** begin Data lines **

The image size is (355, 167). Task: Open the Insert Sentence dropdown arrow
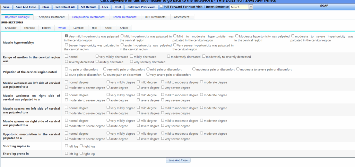(251, 7)
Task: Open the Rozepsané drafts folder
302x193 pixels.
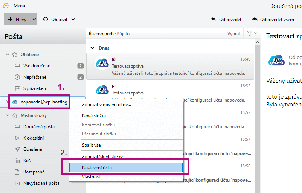Action: click(x=34, y=172)
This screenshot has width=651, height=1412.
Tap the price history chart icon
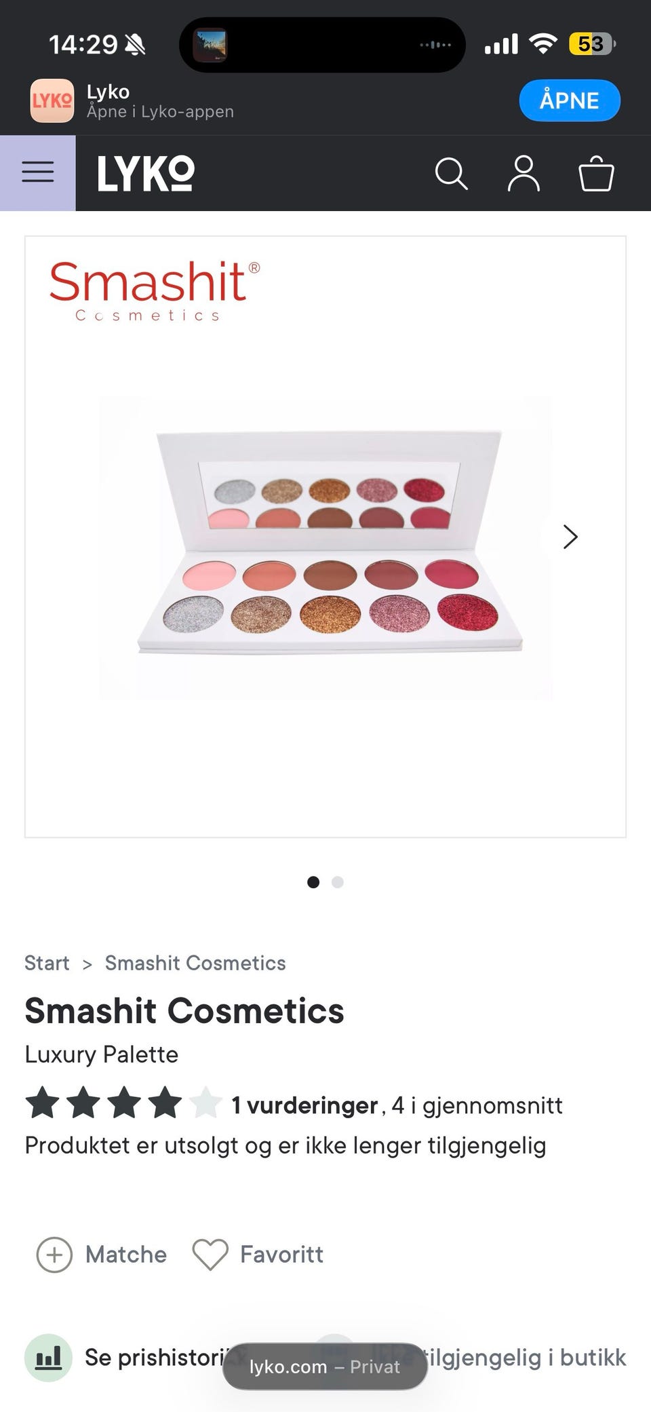pyautogui.click(x=48, y=1358)
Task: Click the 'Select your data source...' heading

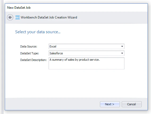Action: click(x=38, y=32)
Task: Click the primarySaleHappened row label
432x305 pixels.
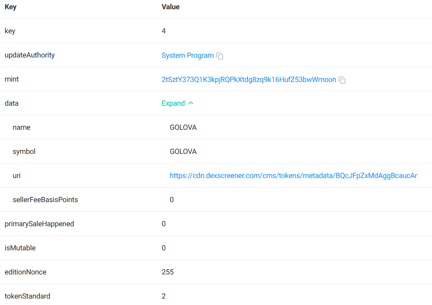Action: pyautogui.click(x=39, y=224)
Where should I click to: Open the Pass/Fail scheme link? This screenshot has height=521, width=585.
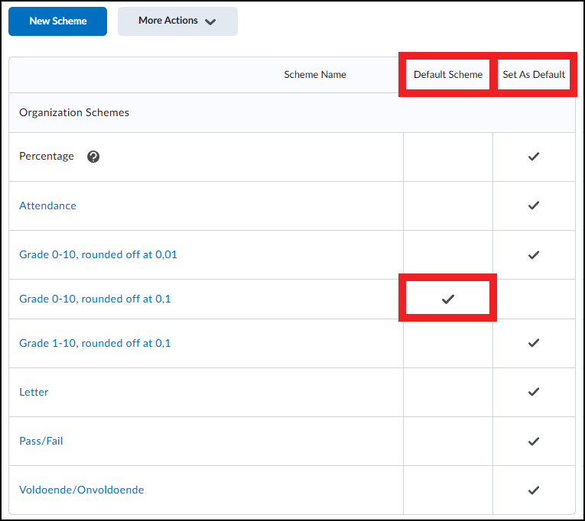41,441
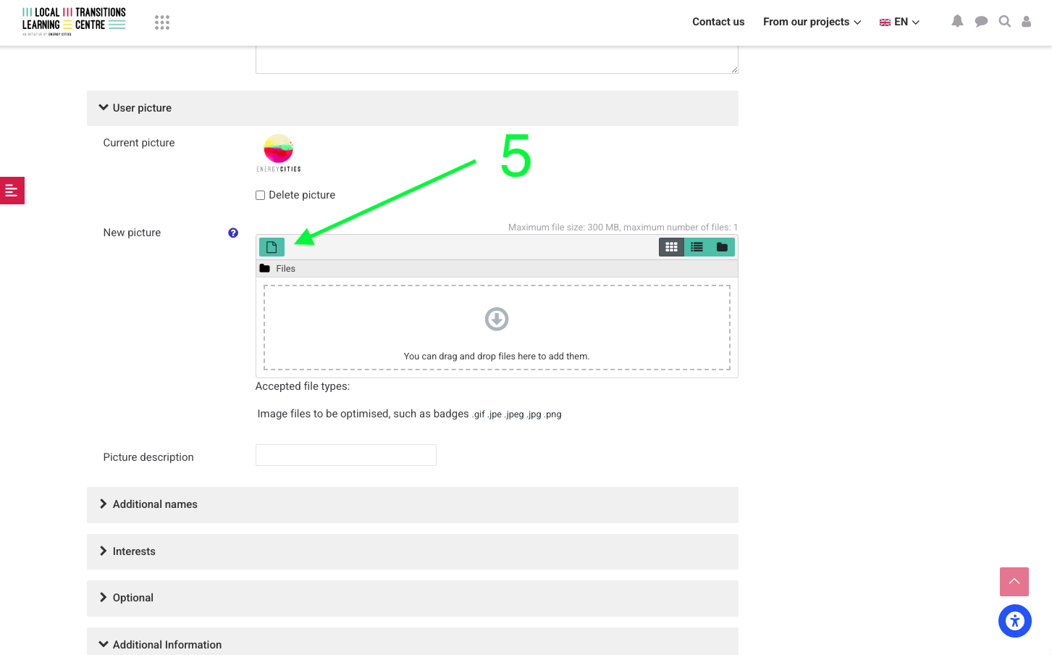Click the search magnifier icon

pos(1004,22)
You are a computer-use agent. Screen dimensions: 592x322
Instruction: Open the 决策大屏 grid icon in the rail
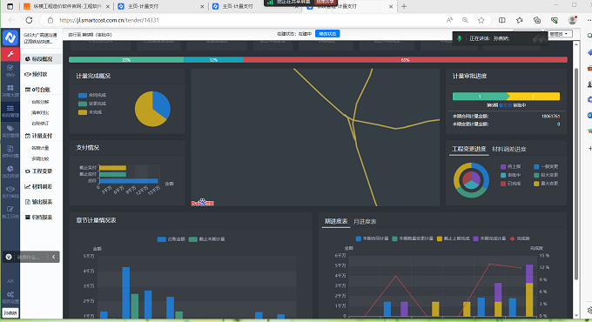tap(10, 91)
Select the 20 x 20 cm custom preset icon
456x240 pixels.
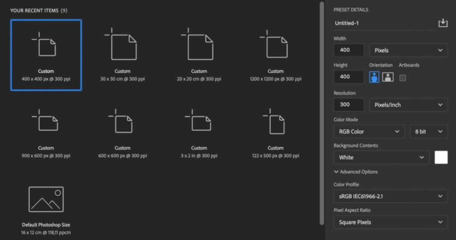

** end Data lines **

◆ What you have to do:
Swap "preset" for "template" in the stretch from the line containing "Task: Click the 'Select" through the end of the records, and give those lines again with nothing else changed and the pictures left out.

◆ Response to this task:
Task: Click the 'Select your data source...' heading

Action: click(x=38, y=32)
Task: Click the primarySaleHappened row label
432x305 pixels.
Action: pyautogui.click(x=39, y=224)
Where should I click to: Open the Pass/Fail scheme link? This screenshot has height=521, width=585.
41,441
Click the search magnifier icon

pos(1004,22)
You are a computer-use agent. Screen dimensions: 592x322
Instruction: Open the 决策大屏 grid icon in the rail
tap(10, 91)
Select the 20 x 20 cm custom template icon
456x240 pixels.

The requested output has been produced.